Колдун. Земля которой нет (Клеванский) - страница 77

Я не мог не признать, что в словах наставника есть некий смысл. Тем не менее этот самый смысл шел вразрез со всем, чему я был обучен и чему обучился сам.

– А что же тогда с ним делать? – задал я закономерный вопрос.

– Ничего, – вновь прокряхтел старец, что в его исполнении, видимо, считалось смехом. – Страх – лишь ножны, а что можно делать с ножнами? Только следить за тем, чтобы они не стали полезнее меча, хранящегося в них.

– Значит, по-вашему, страх – это ножны?

– Не «по-моему», – поправил меня малас, – а так оно и есть. Раскрой себя страху, позволь ему окутать тебя, оплести своими ядовитыми побегами. И когда тебе будет казаться, что тебя уже накрыло с головой, то нырни еще глубже. И там, на самом дне, будет лежать меч. Самый крепкий меч. Крепче любой стали, любого сплава, крепче мечей героев баллад и былин.
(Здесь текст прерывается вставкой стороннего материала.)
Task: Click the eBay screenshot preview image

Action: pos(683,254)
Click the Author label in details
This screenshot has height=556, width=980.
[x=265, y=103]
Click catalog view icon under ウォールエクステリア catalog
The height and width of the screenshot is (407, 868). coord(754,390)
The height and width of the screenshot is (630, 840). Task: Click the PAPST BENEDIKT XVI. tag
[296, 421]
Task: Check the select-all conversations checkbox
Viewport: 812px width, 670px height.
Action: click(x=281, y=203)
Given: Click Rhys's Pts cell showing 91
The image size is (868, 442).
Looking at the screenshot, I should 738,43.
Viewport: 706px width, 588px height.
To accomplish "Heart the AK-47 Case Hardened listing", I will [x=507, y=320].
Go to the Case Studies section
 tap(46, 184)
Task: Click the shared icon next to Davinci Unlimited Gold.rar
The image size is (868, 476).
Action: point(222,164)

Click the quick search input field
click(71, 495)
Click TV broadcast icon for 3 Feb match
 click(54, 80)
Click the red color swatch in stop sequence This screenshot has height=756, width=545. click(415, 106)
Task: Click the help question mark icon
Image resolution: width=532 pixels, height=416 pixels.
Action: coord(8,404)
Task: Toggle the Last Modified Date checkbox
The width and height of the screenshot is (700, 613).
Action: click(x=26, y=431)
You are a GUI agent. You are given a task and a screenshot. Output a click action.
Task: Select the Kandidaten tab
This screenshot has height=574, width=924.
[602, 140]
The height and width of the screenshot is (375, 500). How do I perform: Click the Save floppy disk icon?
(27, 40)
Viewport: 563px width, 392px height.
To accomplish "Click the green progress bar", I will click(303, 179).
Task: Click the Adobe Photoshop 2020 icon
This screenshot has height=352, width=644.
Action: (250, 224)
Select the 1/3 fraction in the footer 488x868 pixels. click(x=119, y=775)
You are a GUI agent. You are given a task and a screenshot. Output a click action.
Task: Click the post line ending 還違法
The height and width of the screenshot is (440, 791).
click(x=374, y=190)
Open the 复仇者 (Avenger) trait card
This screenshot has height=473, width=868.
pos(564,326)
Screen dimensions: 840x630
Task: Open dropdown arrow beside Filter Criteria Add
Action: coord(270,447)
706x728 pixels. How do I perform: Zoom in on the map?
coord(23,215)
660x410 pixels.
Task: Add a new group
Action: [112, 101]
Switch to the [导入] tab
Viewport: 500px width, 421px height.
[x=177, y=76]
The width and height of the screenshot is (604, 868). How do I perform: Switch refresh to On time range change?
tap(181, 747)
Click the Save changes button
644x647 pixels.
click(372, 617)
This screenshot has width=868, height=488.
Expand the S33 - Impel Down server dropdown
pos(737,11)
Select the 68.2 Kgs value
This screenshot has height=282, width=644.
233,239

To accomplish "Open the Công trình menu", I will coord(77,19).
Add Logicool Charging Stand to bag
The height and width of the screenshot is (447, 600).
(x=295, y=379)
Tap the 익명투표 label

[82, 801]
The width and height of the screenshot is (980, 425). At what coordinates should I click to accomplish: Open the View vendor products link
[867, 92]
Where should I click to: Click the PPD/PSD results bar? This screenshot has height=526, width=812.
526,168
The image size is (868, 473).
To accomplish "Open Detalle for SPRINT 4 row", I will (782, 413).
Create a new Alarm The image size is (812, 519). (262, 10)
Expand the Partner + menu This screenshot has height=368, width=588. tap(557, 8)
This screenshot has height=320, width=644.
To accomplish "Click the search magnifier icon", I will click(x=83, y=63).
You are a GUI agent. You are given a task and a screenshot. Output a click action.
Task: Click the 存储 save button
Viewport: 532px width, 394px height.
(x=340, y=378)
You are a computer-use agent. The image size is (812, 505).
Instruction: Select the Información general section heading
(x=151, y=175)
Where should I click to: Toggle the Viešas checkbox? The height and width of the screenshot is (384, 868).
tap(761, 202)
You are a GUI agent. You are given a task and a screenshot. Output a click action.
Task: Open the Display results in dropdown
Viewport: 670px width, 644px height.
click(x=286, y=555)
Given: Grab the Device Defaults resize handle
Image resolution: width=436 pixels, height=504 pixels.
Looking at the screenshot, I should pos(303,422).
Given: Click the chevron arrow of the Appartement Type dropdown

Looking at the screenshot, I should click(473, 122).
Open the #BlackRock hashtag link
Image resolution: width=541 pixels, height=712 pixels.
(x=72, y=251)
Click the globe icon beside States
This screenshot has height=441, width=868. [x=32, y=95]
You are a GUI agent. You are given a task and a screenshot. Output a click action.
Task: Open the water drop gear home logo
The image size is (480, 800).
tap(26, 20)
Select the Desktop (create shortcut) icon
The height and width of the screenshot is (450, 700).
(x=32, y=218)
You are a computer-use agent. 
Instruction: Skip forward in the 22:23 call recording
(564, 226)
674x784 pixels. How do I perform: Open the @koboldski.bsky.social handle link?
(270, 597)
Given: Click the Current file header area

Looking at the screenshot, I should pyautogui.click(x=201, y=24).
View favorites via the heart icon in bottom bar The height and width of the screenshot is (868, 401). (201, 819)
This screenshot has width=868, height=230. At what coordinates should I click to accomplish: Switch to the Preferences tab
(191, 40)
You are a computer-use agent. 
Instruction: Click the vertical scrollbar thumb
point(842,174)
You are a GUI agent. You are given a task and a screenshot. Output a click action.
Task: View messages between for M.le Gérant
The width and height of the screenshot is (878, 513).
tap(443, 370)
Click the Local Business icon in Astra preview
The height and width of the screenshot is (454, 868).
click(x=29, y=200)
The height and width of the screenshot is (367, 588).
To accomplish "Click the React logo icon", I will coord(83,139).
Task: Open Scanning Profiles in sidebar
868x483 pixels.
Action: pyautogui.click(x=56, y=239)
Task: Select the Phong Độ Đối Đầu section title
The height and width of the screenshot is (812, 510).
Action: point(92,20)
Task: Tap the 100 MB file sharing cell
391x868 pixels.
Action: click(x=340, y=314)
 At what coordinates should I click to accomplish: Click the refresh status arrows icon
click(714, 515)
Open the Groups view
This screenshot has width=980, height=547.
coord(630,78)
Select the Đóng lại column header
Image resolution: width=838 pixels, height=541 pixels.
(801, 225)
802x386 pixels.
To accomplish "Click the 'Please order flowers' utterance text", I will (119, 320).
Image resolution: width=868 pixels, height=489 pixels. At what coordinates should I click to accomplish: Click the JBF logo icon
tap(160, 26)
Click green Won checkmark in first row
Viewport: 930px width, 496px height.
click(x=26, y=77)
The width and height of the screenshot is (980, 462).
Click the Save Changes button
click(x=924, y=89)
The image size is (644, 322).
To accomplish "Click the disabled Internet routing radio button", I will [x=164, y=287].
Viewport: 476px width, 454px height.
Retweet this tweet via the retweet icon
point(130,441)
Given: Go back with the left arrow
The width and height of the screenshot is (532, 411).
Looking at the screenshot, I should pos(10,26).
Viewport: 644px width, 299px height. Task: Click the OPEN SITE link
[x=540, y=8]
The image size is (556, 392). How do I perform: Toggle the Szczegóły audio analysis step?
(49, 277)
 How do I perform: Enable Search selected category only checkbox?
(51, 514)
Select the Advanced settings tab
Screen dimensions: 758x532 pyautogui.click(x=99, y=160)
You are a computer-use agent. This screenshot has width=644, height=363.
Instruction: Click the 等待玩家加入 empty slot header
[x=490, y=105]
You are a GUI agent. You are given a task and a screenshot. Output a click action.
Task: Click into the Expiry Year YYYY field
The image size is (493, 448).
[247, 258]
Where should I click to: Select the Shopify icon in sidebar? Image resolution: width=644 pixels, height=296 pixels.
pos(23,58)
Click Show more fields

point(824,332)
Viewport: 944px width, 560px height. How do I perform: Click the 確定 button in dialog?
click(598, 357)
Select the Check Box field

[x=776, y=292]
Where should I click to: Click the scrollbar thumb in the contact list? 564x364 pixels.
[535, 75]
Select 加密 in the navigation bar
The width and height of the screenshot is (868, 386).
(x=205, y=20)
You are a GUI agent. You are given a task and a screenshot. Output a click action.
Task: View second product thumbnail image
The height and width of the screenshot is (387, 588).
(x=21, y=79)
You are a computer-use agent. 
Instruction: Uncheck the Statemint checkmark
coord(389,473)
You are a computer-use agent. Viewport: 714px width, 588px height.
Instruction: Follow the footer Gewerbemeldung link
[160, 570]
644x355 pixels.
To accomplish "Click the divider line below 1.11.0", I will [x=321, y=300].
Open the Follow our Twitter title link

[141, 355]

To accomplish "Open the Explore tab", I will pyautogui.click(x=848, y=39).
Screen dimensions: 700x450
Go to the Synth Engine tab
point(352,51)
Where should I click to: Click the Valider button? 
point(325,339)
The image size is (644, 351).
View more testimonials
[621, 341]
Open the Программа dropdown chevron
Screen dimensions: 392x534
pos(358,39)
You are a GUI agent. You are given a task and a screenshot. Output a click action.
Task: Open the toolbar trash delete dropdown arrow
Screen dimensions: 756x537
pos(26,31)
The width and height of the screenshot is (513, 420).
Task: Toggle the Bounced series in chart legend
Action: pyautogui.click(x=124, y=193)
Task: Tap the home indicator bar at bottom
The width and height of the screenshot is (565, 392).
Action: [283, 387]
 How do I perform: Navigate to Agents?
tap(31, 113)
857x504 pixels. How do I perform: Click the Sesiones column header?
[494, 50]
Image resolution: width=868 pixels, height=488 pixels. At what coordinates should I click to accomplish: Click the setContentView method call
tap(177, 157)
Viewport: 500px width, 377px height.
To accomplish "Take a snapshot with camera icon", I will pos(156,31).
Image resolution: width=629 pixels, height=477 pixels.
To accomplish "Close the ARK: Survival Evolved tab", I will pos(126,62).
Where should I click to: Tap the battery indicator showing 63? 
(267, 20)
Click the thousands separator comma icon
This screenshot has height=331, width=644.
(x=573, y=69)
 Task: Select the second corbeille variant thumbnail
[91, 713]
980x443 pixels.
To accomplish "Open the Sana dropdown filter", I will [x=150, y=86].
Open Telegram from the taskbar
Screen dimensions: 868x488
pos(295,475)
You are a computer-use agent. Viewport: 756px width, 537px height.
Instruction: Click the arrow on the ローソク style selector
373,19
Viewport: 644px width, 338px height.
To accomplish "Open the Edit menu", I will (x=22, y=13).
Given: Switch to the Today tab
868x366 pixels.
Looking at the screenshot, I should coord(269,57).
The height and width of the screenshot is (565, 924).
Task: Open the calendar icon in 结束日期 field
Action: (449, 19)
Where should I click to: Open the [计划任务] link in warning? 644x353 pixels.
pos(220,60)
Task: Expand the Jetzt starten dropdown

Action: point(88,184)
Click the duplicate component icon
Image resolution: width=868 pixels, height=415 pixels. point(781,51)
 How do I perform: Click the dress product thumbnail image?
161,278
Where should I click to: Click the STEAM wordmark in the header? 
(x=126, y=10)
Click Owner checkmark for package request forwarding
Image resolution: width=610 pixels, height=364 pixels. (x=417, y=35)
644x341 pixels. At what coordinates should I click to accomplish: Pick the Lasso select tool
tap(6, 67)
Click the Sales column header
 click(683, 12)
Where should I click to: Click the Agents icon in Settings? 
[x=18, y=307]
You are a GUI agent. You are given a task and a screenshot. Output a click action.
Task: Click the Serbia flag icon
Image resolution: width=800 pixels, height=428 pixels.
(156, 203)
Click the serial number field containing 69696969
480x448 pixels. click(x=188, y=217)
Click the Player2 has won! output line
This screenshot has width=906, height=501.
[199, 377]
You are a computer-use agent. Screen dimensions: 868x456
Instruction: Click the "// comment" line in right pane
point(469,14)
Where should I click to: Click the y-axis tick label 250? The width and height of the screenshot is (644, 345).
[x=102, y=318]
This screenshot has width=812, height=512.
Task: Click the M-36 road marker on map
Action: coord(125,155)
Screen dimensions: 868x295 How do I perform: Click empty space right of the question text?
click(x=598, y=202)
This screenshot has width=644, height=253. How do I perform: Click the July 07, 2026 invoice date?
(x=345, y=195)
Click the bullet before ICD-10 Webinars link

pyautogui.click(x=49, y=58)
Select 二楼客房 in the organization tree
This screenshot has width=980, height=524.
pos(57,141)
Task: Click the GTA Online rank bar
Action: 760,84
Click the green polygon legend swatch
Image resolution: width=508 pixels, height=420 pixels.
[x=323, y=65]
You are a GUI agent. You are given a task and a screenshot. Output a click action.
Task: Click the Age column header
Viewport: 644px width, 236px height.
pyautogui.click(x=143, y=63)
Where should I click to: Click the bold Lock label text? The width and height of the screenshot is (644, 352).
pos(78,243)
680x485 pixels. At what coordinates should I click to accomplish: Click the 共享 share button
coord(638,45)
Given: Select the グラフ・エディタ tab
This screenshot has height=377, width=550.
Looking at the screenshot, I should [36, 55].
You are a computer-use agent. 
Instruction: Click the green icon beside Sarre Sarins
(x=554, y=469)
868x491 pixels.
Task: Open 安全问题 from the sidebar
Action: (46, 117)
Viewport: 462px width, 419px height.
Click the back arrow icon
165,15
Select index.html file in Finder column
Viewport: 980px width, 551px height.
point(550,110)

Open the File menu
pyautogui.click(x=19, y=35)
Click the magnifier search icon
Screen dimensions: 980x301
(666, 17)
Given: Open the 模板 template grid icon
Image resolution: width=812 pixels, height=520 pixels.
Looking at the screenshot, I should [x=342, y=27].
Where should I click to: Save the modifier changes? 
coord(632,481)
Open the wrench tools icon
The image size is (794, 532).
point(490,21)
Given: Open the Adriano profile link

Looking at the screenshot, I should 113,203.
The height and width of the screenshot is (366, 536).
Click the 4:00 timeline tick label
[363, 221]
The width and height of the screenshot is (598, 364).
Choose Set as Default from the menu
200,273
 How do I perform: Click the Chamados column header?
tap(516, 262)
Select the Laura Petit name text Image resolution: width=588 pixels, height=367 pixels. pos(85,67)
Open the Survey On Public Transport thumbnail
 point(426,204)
Крепче мечей богов и косы Темного Жнеца. Меч, который нельзя отобрать, пока бьется твое сердце. Меч, против которого не спасет ни один щит.

– Должно быть, это какой-то метафорический меч.

И вновь в ответ кряхтение, но мгновением позже старец взмахнул рукой. Он выставил ее, словно копье, и сделал лишь одно рассекающее движение. Однако этого взмаха хватило, чтобы туман сгустился, принял коричневые очертания некоего предмета, а секундой позже земляной серп врезался в стену, вырезав там десятисантиметровую борозду.

– Разве это была метафора?

Я лишь шумно сглотнул. Сделать такое при помощи сабель теперь мог и я, но чтобы без оружия, голыми руками… Нет, я пытался, конечно, потому как эта идея пришла мне в голову буквально на следующий день после первого успеха на арене Териала, но результат был нулевой.

– Меч, – произнес старец. Он поднялся, а потом нагнулся и приложил свою морщинистую ладонь к моей груди: – Ищи его здесь.

С этими словами тренер решительно направился на выход, но у двери остановился и бросил через плечо:

– Снаружи будет дежурить человек. Когда тебе станет совсем плохо, то кричи громче, чем будешь кричать в попытках выбраться из собственных ножен.

– Спасибо, – пробурчал я в ответ. Но дверь уже закрылась.

Так я остался в комнате один на один с семнадцатью машинами, несущими смерть. На коленях лежали Лунные Перья, заточенные в обсидиан. Намек был слишком прозрачен, чтобы его не понять, так что уже через пару секунд клинки перекочевали к стене. Оставив их там, я вскочил на ноги.

Легкую разминку, которую я тогда провел, растягиваясь и приседая, можно назвать предосторожностью и разогревом, но, по сути, я просто тянул время. Страх лающей собакой стоял совсем близко, буквально облизывая кожу, оставляя на ней холодную испарину.